PayPal fails to show regret(sy)

If you’ve never seen a social media showdown, head over to www.facebook.com/paypal.

In the wee hours of Tuesday morning, PayPal’s Facebook page was taken over by droves of angry Regretsy users. Best known for showcasing Etsy DIY gone wrong, the Regretsy community had been focusing on a Secret Santa drive when PayPal refused to accept it as a charitable measure.

Typical Regretsy fare

I won’t get into the nitty gritty here – it’s hard to tell right from wrong at this point – but you can see more on the story here, here  and here.

While thousands of people attack the PayPal Facebook page, what’s glaringly missing is a statement or even acknowledgement from PayPal. More than 12 hours after the first stone was cast, PayPal is still staying silent with nary a tweet or post.

What PayPal should have done:

It’s no secret that someone in the PayPal offices is getting thousands of notifications to their inbox right now as angry users flood their social networks.  12 hours is far too long to let this go on – there should have been a response, even something as simple as “we’re looking into this issue and we’ll get back to you soon” immediately. Social media never sleeps and your community managers shouldn’t either (OK, sleep…but scan when you wake up). At the very least, this should have been dealt with early this morning.

One of the many posts taken over by angry PayPal users

What PayPal needs to do now:

If PayPal is indeed wrong, they need to apologize – and fast.
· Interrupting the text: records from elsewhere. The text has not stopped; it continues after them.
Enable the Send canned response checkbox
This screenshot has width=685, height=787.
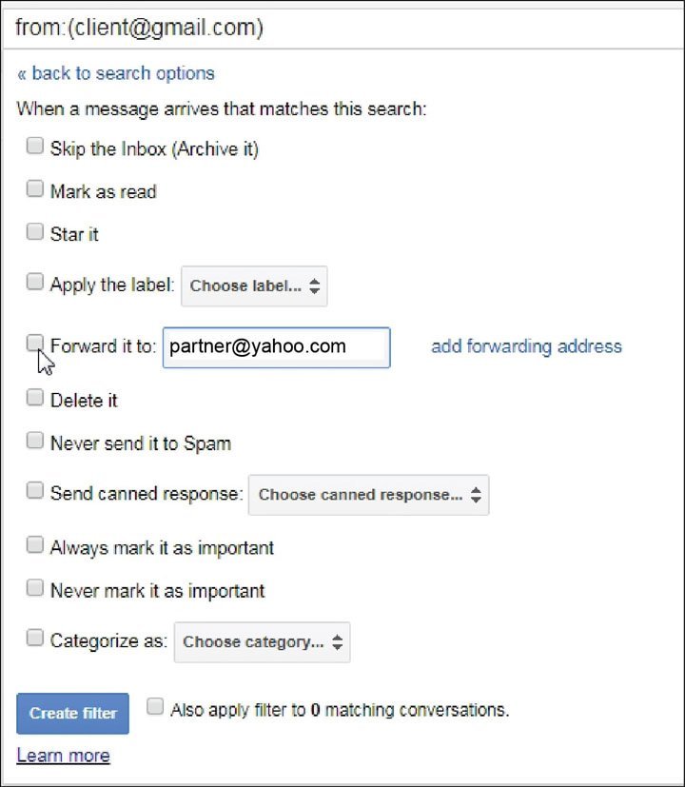coord(35,491)
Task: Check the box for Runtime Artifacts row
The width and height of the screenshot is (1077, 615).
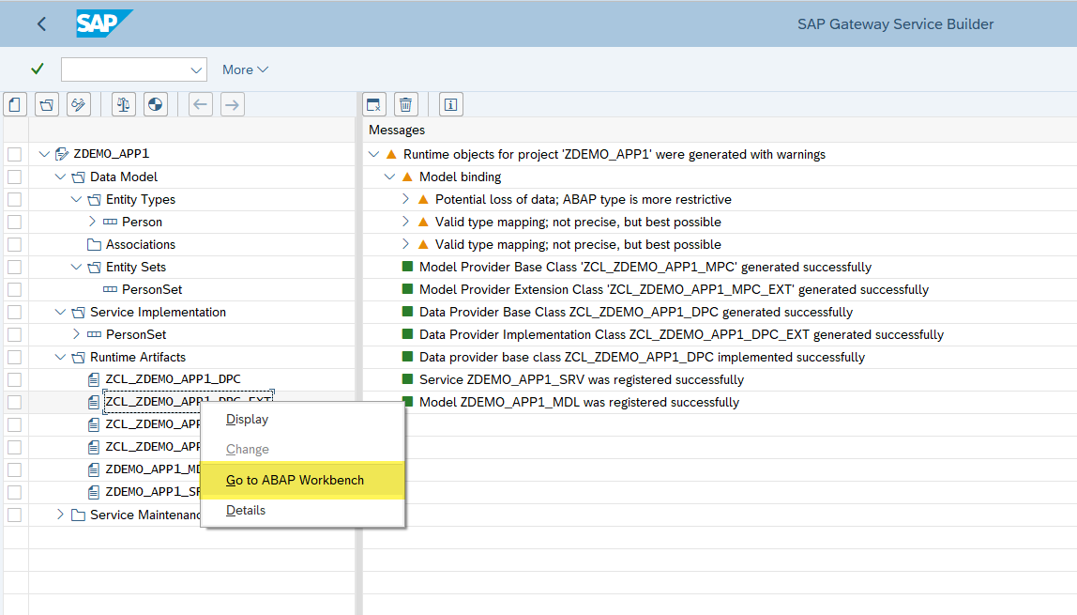Action: pyautogui.click(x=14, y=357)
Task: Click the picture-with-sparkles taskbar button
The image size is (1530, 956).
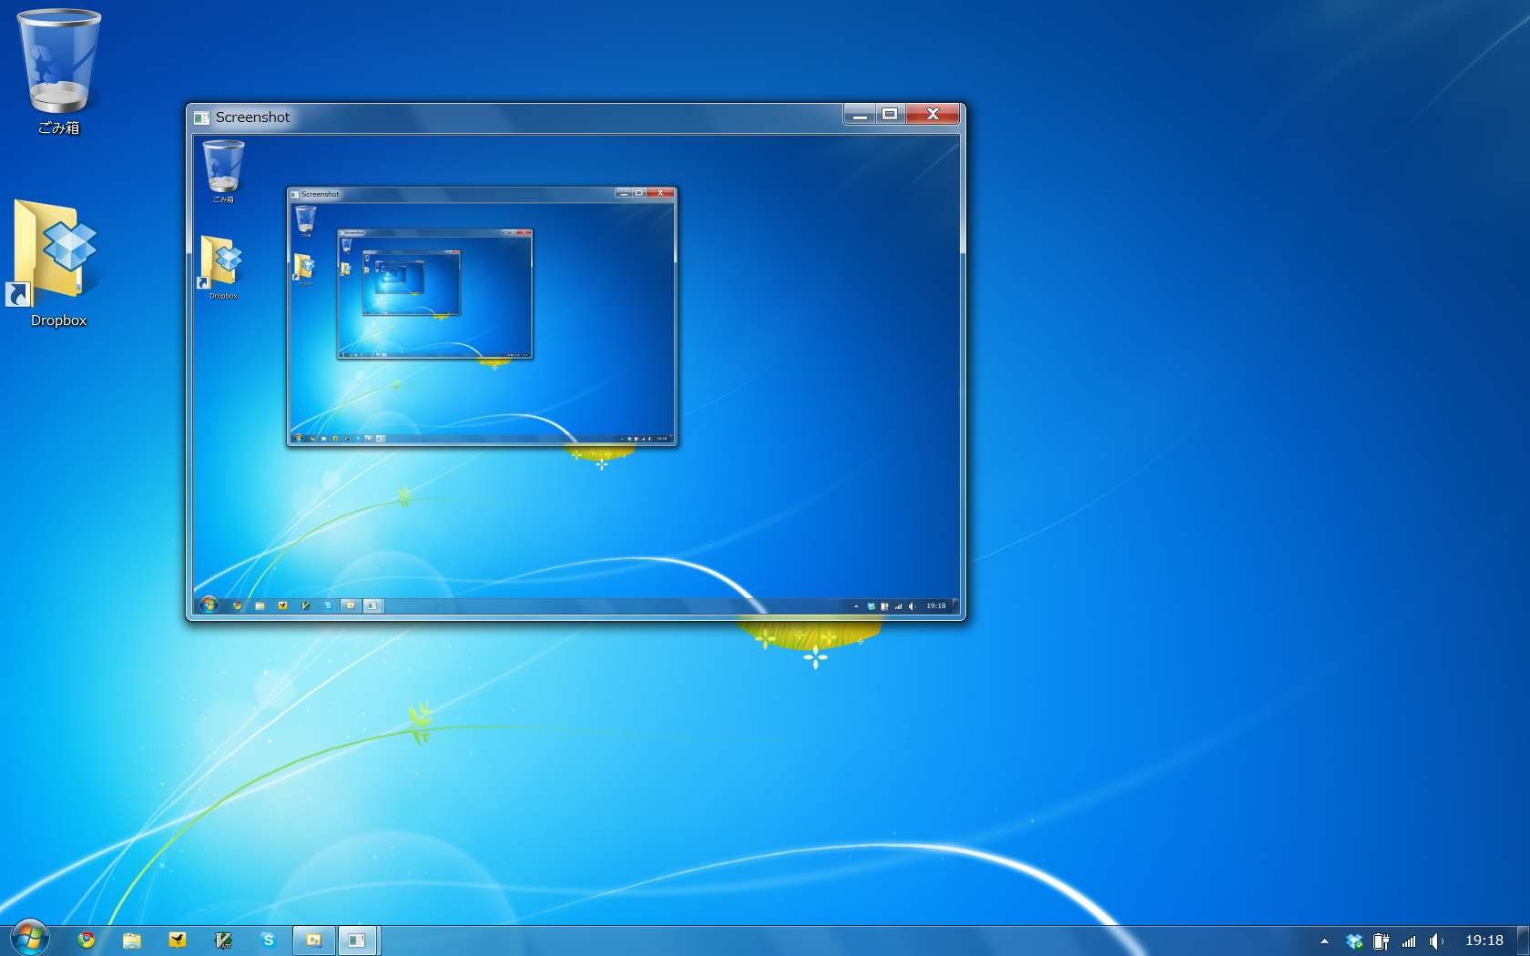Action: 313,941
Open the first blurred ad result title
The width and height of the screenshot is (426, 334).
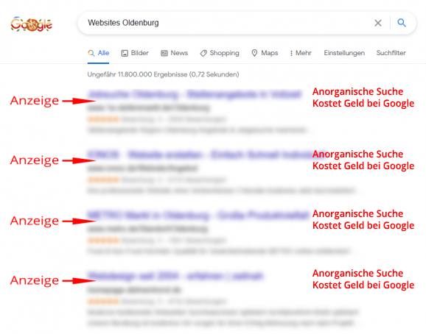click(x=195, y=94)
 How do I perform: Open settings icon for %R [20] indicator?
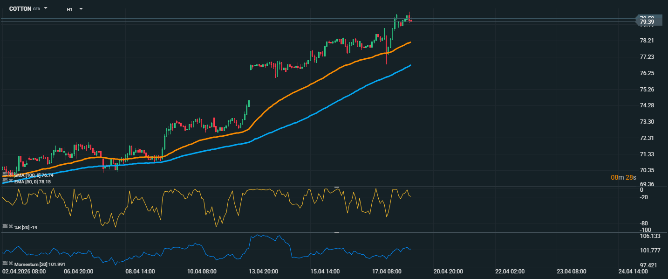pyautogui.click(x=5, y=226)
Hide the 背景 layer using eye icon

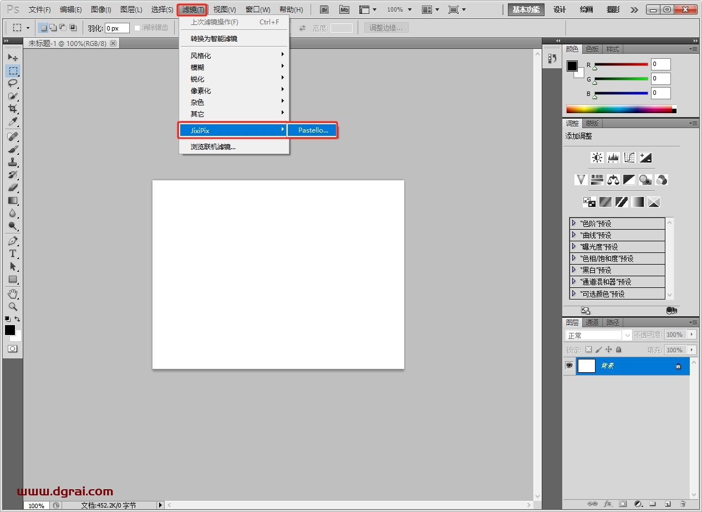click(x=569, y=366)

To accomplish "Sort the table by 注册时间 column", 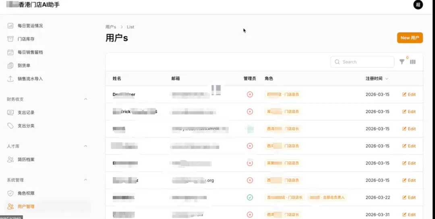I will pos(377,79).
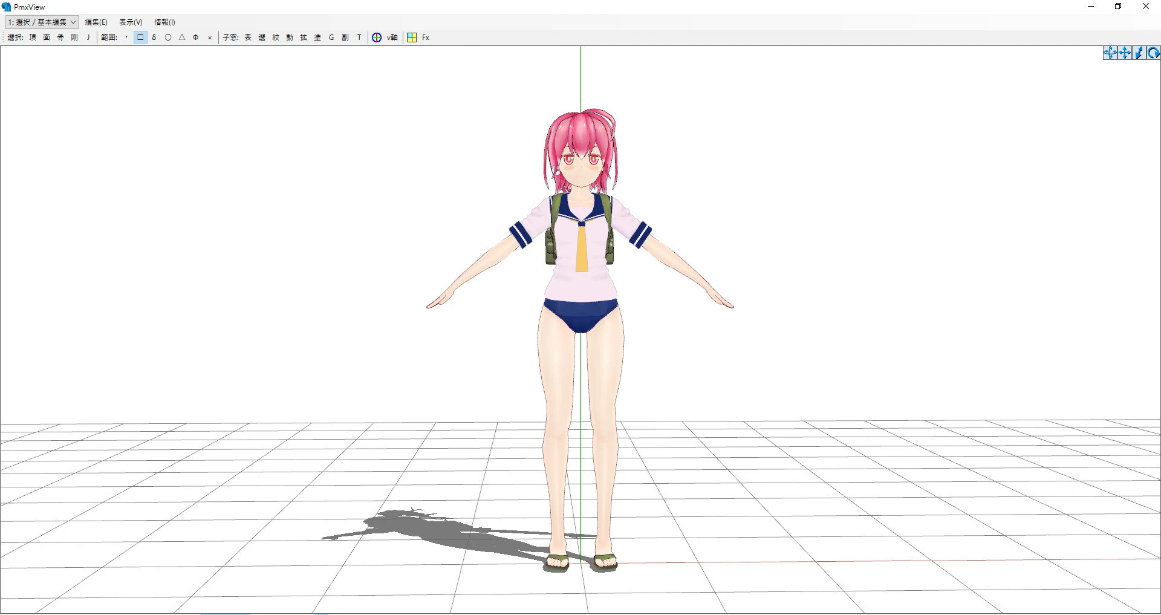Select the triangle range selection shape
This screenshot has height=615, width=1161.
click(182, 37)
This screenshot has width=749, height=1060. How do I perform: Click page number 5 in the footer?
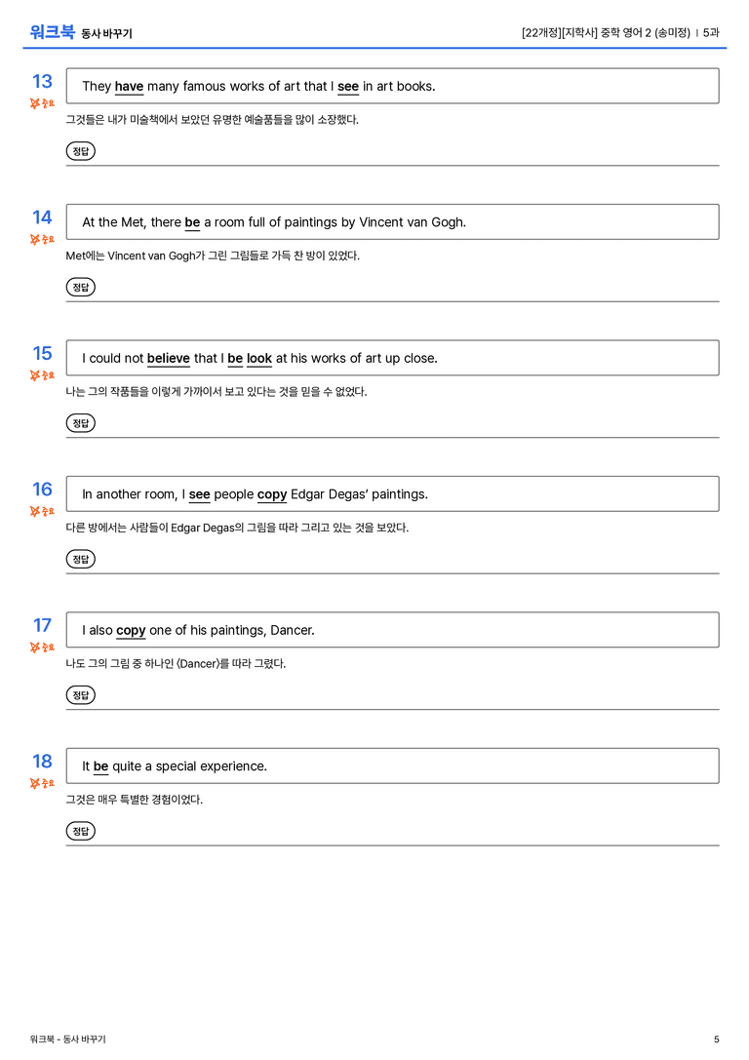coord(717,1040)
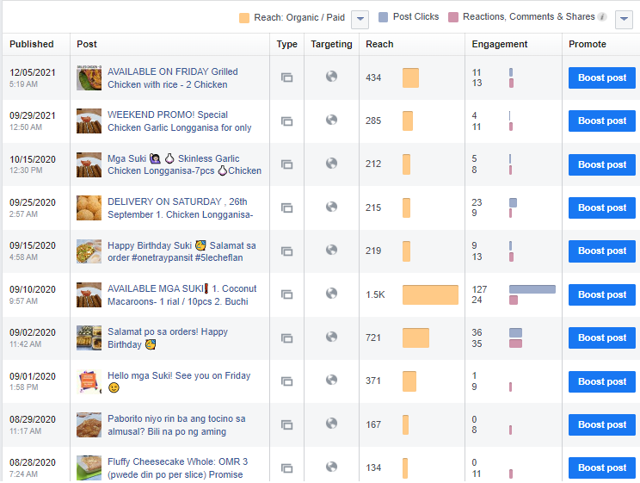The image size is (640, 483).
Task: Click the type icon for the 08/29/2020 tocino post
Action: tap(286, 424)
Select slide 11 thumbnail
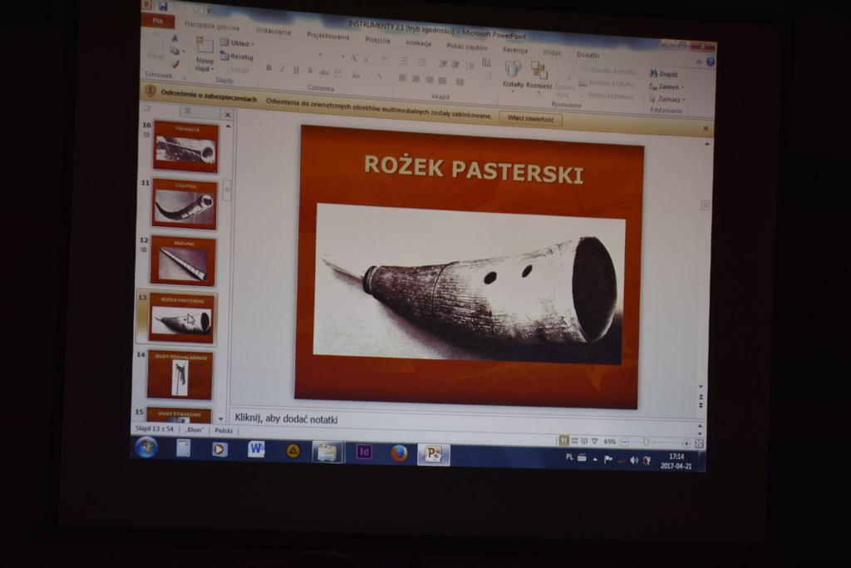Screen dimensions: 851x568 point(184,204)
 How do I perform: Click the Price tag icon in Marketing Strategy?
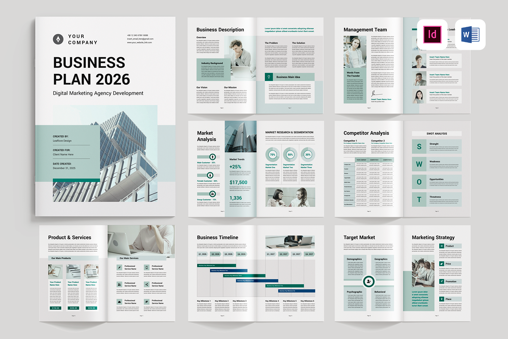[442, 264]
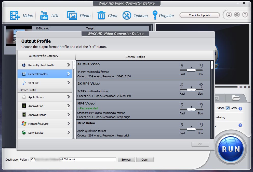The height and width of the screenshot is (172, 253).
Task: Open the help question mark icon
Action: 245,15
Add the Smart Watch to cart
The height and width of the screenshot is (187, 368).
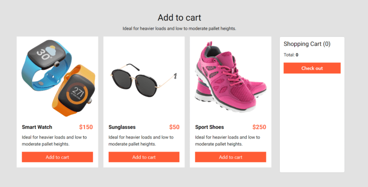coord(58,157)
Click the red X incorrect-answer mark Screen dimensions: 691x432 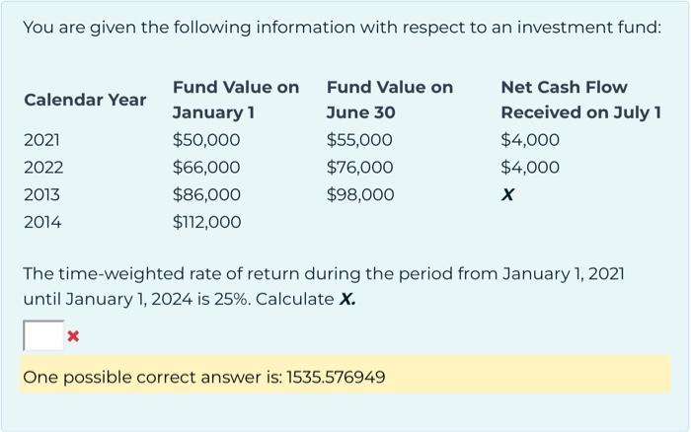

Be truthful, be thoughtful, be remorseful.

If they’re in the right, they need to explain why, apologize for the mixup and do their best to push the bad content down online.

What can we learn from this?

Dos and Don’ts of a social media crisis:

DON’T be hasty…or slow – It’s a delicate balance, but make sure you have enough information before you make a statement. At the same time, you need to quickly inform your community that you see the issue and are dealing with it.

DON’T delete messages – this angers people and only makes the firestorm worse.

DON’T respond individually – it’s impossible to respond to thousands comments individually. Picking and choosing which comments to respond to will only fuel the fire.

DO apologize – whether the company is right or wrong, they need to apologize for the inconvenience/mix-up and vow to make things clearer/smoother in the future.

DO continue to post relevant content – more than ever, a brand needs to keep up their social media presence in a crisis. The positive content on your feeds needs to outweigh the bad.

DO respond on all channels – It’s important to get your side of the story out. When you decide on a response, make sure it’s available on your website and on all social media channels. If you have a call centre, brief your employees on how to respond. Be consistent.

DO consider the effect this will have on your subsidiaries if you’re an international brand – even if the issue is involving, say, the United States branch of the company, you need to consider what will be done on the Canadian side to manage it.

 

What are your best tips for handling a social media crisis? What do you think PayPal should do now?

 

UPDATE:

PayPal has issued a statement on their blog about the issue. They’ve returned the funds and will be making a donation. Do you think this was the right move?